■ Brief
Once the line containing "[Pinterest] (96, 11)" is found in the entries below, reproduce it and every line after it, stopping at and including the line containing "E-postadress (484, 2182)"; reproduce nothing else, and keep each line exact.
=== Section Start ===
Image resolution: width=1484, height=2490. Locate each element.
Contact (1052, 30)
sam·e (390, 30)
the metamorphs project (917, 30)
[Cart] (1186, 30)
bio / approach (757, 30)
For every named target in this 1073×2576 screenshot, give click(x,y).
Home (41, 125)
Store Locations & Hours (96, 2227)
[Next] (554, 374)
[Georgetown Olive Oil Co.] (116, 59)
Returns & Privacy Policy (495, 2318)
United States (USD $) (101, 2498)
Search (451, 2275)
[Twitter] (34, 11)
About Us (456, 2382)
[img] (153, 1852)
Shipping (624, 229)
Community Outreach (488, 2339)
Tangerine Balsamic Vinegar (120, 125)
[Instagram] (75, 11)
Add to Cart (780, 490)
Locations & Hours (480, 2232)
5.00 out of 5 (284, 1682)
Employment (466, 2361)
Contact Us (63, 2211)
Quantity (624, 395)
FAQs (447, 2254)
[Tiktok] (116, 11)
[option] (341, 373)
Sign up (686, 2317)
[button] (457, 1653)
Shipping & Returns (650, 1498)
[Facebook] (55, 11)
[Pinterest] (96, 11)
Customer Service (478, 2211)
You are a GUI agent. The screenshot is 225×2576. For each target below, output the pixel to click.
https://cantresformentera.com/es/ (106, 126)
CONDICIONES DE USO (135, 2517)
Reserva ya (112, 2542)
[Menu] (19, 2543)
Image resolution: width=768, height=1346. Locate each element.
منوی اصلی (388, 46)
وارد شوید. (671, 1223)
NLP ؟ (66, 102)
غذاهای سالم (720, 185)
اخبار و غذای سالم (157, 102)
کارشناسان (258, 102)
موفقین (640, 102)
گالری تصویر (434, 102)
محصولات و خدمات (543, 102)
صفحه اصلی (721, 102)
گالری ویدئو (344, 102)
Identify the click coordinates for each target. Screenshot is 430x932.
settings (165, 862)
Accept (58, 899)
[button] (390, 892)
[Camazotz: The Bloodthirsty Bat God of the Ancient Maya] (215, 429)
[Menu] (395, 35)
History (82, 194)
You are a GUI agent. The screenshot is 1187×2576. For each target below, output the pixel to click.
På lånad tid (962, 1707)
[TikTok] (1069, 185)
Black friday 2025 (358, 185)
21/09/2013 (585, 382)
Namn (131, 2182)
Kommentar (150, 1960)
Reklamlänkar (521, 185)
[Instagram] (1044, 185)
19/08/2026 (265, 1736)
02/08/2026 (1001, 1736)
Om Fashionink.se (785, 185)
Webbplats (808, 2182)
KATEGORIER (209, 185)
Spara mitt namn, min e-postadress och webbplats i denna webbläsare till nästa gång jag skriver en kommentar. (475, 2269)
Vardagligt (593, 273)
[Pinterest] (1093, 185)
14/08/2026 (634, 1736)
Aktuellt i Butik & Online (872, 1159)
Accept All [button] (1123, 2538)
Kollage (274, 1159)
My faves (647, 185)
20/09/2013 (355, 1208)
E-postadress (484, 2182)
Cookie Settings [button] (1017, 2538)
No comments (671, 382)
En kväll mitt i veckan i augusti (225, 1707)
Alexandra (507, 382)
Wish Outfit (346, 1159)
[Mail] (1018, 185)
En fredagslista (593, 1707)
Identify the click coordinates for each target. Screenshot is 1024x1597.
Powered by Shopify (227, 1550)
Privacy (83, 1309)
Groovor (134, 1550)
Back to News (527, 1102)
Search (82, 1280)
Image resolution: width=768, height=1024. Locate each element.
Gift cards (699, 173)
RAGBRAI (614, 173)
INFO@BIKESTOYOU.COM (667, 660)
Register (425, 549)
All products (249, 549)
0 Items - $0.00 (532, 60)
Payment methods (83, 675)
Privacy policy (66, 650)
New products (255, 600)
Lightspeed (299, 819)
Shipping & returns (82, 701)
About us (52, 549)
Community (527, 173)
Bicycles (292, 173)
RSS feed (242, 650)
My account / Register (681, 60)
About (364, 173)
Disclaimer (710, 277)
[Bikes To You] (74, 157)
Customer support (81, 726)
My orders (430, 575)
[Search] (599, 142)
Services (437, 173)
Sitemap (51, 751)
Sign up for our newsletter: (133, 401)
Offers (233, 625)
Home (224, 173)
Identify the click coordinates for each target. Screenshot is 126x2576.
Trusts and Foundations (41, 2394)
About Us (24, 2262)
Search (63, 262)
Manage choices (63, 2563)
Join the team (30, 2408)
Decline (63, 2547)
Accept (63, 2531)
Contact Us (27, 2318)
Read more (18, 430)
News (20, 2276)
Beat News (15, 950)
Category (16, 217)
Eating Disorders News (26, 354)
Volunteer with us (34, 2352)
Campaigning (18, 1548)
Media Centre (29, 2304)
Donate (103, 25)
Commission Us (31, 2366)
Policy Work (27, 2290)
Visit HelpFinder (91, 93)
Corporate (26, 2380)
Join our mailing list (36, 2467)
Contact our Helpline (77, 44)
=== Section End ===
■ Solved problem
[Pinterest] (96, 11)
Customer Service (478, 2211)
You are a GUI agent. The screenshot is 225×2576. For each target below, output the pixel to click.
https://cantresformentera.com/es/ (106, 126)
CONDICIONES DE USO (135, 2517)
Reserva ya (112, 2542)
[Menu] (19, 2543)
Image resolution: width=768, height=1346. Locate each element.
منوی اصلی (388, 46)
وارد شوید. (671, 1223)
NLP ؟ (66, 102)
غذاهای سالم (720, 185)
اخبار و غذای سالم (157, 102)
کارشناسان (258, 102)
موفقین (640, 102)
گالری تصویر (434, 102)
محصولات و خدمات (543, 102)
صفحه اصلی (721, 102)
گالری ویدئو (344, 102)
Identify the click coordinates for each target. Screenshot is 430x932.
settings (165, 862)
Accept (58, 899)
[button] (390, 892)
[Camazotz: The Bloodthirsty Bat God of the Ancient Maya] (215, 429)
[Menu] (395, 35)
History (82, 194)
You are a GUI agent. The screenshot is 1187×2576. For each target below, output the pixel to click.
På lånad tid (962, 1707)
[TikTok] (1069, 185)
Black friday 2025 (358, 185)
21/09/2013 (585, 382)
Namn (131, 2182)
Kommentar (150, 1960)
Reklamlänkar (521, 185)
[Instagram] (1044, 185)
19/08/2026 (265, 1736)
02/08/2026 (1001, 1736)
Om Fashionink.se (785, 185)
Webbplats (808, 2182)
KATEGORIER (209, 185)
Spara mitt namn, min e-postadress och webbplats i denna webbläsare till nästa gång jag skriver en kommentar. (475, 2269)
Vardagligt (593, 273)
[Pinterest] (1093, 185)
14/08/2026 (634, 1736)
Aktuellt i Butik & Online (872, 1159)
Accept All [button] (1123, 2538)
Kollage (274, 1159)
My faves (647, 185)
20/09/2013 (355, 1208)
E-postadress (484, 2182)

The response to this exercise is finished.